■ Activity ■
Starting with the line that contains "You are a computer-use agent. Viewport: 600px" and stopping after the line that contains "The width and height of the screenshot is (805, 399).", copy the entries below exactly. Include nothing else.
##############################
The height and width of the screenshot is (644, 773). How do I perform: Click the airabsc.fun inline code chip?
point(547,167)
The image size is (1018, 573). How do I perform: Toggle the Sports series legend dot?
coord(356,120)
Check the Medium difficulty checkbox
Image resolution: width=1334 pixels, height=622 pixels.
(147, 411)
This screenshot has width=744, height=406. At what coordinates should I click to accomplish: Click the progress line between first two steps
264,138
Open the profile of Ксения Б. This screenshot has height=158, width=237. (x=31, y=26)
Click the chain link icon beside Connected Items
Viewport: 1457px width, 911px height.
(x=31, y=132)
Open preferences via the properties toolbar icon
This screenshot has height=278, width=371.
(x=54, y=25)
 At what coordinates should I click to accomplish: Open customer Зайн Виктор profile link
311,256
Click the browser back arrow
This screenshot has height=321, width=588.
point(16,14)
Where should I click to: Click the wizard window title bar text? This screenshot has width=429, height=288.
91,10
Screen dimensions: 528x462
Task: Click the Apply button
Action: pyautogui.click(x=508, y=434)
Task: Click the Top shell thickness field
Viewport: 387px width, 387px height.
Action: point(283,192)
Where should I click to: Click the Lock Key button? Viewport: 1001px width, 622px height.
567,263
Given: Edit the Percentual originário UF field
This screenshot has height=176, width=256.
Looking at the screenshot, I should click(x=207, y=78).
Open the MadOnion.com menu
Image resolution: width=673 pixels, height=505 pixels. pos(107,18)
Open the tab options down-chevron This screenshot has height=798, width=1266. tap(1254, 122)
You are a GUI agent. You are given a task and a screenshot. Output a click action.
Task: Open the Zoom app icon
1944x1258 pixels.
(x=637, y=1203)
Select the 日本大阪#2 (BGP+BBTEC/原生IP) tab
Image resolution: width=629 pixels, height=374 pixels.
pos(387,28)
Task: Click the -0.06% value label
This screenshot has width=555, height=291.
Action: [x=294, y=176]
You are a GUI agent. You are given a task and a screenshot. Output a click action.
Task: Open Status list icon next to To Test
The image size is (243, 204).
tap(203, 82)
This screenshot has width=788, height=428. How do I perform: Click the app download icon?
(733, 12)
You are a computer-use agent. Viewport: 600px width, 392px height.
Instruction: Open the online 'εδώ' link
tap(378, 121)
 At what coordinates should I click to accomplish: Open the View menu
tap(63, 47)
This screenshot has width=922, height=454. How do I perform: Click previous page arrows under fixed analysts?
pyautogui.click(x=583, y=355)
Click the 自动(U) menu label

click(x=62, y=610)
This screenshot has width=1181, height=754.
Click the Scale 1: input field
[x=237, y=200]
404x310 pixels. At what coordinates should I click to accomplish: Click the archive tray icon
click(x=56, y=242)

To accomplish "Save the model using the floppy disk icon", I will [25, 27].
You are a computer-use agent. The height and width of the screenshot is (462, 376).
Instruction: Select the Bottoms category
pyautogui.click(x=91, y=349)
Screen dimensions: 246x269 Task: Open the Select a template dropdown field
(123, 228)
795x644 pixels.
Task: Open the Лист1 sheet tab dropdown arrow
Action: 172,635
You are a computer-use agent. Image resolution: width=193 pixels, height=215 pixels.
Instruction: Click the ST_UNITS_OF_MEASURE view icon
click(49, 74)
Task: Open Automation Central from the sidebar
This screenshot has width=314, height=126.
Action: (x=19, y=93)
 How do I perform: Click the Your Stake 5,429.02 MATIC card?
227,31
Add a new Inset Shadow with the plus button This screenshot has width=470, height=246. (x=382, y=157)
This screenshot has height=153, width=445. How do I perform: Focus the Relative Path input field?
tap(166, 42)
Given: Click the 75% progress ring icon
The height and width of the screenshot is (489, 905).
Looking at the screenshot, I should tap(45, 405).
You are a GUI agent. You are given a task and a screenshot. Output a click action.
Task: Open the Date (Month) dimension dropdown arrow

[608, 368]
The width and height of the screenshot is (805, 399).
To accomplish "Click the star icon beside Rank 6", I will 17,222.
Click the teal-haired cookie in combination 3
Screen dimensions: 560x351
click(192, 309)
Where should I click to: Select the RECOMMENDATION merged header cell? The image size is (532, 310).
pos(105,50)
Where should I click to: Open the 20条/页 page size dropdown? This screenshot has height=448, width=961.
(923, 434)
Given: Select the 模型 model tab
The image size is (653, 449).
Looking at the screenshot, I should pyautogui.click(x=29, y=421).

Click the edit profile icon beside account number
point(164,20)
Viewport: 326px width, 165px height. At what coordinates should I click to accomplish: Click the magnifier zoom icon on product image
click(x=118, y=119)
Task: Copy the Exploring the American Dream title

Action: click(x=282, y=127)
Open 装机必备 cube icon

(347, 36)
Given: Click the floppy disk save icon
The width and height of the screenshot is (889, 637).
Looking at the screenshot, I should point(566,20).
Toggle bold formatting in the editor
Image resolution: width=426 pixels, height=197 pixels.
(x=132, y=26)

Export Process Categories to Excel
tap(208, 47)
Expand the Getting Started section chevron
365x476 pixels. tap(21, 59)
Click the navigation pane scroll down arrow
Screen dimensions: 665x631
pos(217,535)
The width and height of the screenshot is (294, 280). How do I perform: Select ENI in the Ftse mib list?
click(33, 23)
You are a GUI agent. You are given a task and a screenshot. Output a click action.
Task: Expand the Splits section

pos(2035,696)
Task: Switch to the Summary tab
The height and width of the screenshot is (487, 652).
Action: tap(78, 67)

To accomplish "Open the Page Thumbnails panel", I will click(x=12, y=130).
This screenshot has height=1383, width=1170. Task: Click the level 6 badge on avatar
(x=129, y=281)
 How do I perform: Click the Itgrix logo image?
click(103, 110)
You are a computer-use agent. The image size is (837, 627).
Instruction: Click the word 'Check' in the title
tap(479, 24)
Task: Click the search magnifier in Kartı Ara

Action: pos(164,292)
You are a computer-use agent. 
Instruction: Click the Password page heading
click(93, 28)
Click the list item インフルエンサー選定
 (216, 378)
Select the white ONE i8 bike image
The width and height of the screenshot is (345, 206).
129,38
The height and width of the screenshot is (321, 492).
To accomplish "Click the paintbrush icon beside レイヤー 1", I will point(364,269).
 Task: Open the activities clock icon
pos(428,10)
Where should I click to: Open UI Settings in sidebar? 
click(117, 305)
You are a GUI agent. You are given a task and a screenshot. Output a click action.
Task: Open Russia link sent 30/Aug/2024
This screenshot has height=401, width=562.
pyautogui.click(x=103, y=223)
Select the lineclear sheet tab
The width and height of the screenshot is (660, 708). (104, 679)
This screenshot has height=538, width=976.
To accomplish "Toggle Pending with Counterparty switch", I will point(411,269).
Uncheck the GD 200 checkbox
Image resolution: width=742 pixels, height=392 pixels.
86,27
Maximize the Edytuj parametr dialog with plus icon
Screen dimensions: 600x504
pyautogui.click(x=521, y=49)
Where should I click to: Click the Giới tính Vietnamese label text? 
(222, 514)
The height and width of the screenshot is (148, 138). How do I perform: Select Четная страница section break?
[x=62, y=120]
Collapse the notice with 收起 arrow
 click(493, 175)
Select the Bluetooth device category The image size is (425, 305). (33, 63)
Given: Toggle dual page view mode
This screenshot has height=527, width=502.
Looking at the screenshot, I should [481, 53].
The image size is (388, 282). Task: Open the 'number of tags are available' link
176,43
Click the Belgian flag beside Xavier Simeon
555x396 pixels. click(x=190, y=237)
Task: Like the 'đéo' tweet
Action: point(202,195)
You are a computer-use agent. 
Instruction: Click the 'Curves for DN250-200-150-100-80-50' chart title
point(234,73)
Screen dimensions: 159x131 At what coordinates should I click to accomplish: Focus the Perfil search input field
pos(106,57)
##############################
■ The completed task ■
You are a computer-use agent. Viewport: 600px width, 392px height.
Instruction: Open the online 'εδώ' link
tap(378, 121)
 At what coordinates should I click to accomplish: Open the View menu
tap(63, 47)
This screenshot has width=922, height=454. How do I perform: Click previous page arrows under fixed analysts?
pyautogui.click(x=583, y=355)
Click the 自动(U) menu label

click(x=62, y=610)
This screenshot has width=1181, height=754.
Click the Scale 1: input field
[x=237, y=200]
404x310 pixels. At what coordinates should I click to accomplish: Click the archive tray icon
click(x=56, y=242)

To accomplish "Save the model using the floppy disk icon", I will [25, 27].
You are a computer-use agent. The height and width of the screenshot is (462, 376).
Instruction: Select the Bottoms category
pyautogui.click(x=91, y=349)
Screen dimensions: 246x269 Task: Open the Select a template dropdown field
(123, 228)
795x644 pixels.
Task: Open the Лист1 sheet tab dropdown arrow
Action: 172,635
You are a computer-use agent. Image resolution: width=193 pixels, height=215 pixels.
Instruction: Click the ST_UNITS_OF_MEASURE view icon
click(49, 74)
Task: Open Automation Central from the sidebar
This screenshot has width=314, height=126.
Action: (x=19, y=93)
 How do I perform: Click the Your Stake 5,429.02 MATIC card?
227,31
Add a new Inset Shadow with the plus button This screenshot has width=470, height=246. (x=382, y=157)
This screenshot has height=153, width=445. How do I perform: Focus the Relative Path input field?
tap(166, 42)
Given: Click the 75% progress ring icon
The height and width of the screenshot is (489, 905).
Looking at the screenshot, I should tap(45, 405).
You are a GUI agent. You are given a task and a screenshot. Output a click action.
Task: Open the Date (Month) dimension dropdown arrow

[608, 368]
The width and height of the screenshot is (805, 399).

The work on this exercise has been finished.